◆ **Exercise aim**
For this exercise, reproduce the entries below exactly, but only from the line containing "Given: Place cursor on the closing </a> tag" through the line containing "Task: Click the HTML to PDF API link", both included.

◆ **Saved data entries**
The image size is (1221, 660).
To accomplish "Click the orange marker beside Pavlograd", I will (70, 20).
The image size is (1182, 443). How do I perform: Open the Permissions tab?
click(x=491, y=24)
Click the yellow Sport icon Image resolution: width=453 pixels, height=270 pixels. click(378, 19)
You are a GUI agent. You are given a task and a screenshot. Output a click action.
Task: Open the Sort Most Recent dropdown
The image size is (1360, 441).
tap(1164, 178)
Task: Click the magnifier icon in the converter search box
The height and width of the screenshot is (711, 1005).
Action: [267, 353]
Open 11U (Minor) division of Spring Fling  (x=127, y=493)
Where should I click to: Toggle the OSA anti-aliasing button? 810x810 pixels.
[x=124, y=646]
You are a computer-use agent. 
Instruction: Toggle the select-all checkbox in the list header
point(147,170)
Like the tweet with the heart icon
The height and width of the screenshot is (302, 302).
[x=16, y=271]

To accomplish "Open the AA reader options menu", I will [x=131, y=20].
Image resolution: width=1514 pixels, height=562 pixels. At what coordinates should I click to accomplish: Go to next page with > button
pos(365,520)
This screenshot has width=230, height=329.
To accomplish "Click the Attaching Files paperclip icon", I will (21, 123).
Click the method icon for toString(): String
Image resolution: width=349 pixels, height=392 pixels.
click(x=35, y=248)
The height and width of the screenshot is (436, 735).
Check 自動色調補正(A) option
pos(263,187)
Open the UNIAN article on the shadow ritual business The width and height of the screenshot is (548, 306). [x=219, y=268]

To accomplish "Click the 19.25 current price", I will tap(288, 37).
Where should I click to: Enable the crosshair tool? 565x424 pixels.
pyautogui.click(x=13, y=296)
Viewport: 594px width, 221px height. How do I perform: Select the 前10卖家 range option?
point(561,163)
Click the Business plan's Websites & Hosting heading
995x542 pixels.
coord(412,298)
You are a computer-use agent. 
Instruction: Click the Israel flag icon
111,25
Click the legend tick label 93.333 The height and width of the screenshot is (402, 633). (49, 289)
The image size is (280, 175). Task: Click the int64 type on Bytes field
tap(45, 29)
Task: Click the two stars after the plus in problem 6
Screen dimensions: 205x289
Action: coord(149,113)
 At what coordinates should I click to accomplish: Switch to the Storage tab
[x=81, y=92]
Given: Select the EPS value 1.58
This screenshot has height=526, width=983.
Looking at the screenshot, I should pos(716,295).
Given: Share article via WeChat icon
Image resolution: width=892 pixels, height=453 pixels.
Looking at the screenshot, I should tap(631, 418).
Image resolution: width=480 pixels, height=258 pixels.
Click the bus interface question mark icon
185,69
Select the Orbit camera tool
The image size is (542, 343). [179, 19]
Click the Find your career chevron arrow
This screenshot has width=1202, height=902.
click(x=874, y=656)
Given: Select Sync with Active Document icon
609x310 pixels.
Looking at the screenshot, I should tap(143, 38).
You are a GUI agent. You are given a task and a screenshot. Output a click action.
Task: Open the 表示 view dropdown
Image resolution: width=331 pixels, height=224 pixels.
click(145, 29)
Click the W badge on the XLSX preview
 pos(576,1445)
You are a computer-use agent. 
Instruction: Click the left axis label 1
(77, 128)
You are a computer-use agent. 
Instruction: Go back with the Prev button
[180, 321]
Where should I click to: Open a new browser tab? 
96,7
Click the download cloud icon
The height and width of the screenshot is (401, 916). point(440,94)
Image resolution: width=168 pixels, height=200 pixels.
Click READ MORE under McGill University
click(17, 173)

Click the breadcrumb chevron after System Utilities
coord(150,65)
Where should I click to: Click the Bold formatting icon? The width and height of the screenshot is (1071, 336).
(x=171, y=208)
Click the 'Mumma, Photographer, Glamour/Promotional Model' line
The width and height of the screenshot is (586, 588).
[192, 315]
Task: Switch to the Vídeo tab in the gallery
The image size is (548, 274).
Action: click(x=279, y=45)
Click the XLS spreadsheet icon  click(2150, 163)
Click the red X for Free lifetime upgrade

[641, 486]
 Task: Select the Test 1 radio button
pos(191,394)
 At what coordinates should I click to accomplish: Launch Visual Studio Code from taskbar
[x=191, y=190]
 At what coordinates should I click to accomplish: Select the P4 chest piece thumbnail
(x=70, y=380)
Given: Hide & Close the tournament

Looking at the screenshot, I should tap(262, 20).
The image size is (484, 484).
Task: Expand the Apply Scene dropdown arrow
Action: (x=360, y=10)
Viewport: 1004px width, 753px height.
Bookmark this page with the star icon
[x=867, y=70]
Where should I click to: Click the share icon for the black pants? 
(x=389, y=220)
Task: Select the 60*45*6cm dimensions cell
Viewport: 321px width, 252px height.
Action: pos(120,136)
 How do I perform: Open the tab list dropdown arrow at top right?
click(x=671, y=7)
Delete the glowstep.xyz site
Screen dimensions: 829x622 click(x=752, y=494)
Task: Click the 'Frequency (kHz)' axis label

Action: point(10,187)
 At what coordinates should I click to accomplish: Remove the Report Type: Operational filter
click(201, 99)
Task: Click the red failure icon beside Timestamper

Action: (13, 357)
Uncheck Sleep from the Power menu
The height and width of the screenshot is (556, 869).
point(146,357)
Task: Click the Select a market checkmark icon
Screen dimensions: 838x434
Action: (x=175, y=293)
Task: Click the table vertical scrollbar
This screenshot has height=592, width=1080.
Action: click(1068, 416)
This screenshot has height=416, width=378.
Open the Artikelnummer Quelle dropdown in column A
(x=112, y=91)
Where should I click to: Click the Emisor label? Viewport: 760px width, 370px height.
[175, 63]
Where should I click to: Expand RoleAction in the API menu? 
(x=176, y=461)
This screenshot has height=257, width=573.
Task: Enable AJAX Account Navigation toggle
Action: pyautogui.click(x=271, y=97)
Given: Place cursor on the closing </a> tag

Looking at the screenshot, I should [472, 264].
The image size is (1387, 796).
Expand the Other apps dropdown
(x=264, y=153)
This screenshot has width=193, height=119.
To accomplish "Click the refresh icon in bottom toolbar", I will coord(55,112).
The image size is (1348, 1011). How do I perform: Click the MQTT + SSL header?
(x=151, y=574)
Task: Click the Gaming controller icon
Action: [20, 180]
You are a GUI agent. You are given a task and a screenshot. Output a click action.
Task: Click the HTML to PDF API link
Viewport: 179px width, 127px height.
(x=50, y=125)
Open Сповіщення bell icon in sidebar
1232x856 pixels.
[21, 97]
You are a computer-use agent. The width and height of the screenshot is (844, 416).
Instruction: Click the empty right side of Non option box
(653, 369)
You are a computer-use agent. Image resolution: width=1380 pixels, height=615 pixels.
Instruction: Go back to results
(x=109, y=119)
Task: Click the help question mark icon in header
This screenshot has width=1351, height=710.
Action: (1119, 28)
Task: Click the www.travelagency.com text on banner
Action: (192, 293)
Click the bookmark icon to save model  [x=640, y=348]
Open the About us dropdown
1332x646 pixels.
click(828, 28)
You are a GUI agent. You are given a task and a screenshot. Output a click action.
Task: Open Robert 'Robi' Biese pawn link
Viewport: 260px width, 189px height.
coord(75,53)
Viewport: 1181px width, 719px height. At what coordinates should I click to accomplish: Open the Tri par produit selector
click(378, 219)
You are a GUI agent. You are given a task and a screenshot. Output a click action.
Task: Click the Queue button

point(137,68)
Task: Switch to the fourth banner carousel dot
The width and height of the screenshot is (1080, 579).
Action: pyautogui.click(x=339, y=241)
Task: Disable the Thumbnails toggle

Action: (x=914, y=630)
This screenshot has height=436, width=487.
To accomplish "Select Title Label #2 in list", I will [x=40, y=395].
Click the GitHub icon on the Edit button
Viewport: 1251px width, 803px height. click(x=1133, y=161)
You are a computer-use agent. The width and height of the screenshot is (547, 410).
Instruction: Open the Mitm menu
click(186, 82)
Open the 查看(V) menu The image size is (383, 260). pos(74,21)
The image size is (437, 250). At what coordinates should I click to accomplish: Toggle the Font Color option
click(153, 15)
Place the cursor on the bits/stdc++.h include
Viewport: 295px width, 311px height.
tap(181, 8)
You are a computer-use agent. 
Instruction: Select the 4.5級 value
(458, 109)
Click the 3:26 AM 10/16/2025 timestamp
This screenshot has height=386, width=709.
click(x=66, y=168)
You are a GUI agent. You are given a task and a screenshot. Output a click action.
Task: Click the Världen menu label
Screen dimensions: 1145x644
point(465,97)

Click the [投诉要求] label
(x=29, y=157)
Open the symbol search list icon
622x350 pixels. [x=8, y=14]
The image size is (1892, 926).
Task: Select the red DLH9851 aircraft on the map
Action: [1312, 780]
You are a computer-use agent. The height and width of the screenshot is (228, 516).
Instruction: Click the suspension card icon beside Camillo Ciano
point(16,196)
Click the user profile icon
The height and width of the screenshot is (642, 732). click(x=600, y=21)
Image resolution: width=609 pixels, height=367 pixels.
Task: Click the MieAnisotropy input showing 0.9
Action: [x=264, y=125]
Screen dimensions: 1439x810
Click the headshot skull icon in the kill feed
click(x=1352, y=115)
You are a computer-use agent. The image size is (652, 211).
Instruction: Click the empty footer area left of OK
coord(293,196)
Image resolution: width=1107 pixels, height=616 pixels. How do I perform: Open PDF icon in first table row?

◆ **Output below**
Given: Place cursor on the closing </a> tag

Looking at the screenshot, I should [472, 264].
The image size is (1387, 796).
Expand the Other apps dropdown
(x=264, y=153)
This screenshot has width=193, height=119.
To accomplish "Click the refresh icon in bottom toolbar", I will coord(55,112).
The image size is (1348, 1011). How do I perform: Click the MQTT + SSL header?
(x=151, y=574)
Task: Click the Gaming controller icon
Action: [20, 180]
You are a GUI agent. You are given a task and a screenshot. Output a click action.
Task: Click the HTML to PDF API link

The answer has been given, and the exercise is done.